Work to be completed
Copy the material from the line with "Given: Toggle the Overdue legend filter" to the line with "Looking at the", both lines included, and leave the pictures out.
══ Provided information ══
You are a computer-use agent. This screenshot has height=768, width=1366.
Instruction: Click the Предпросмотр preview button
═══
══ Provided information ══
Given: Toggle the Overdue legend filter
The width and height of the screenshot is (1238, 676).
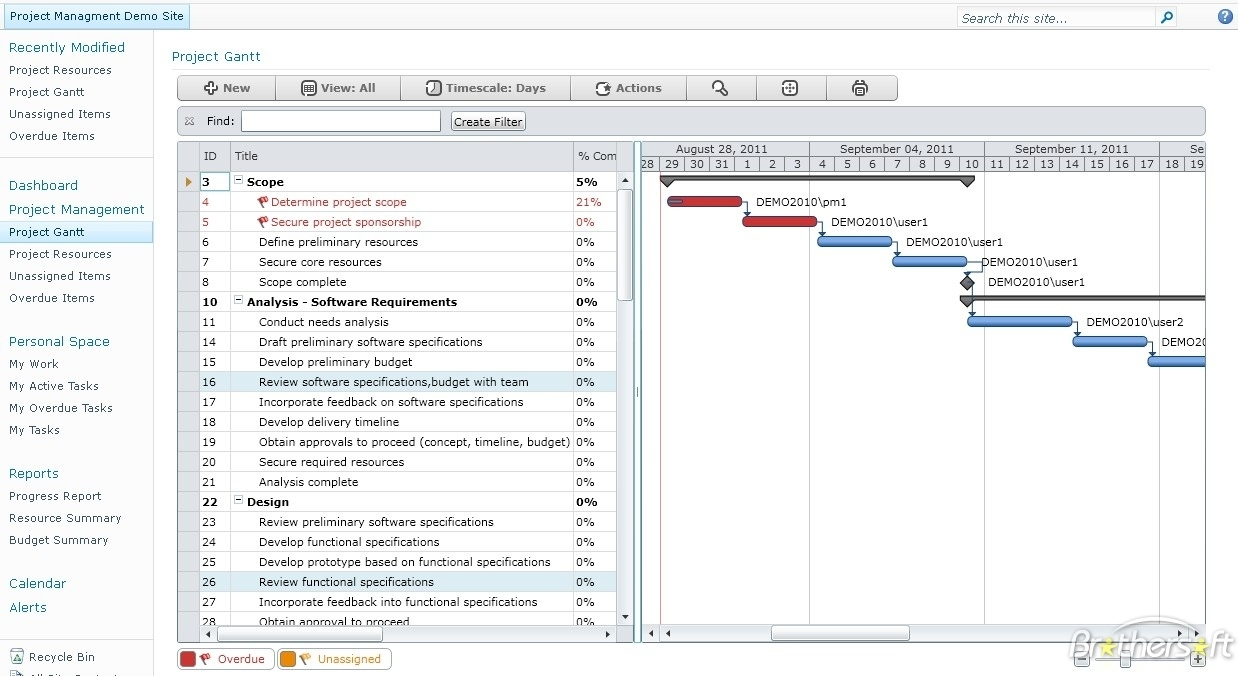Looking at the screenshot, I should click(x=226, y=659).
═══
Task result
Given: Toggle the Overdue legend filter
The width and height of the screenshot is (1238, 676).
Looking at the screenshot, I should click(x=226, y=659).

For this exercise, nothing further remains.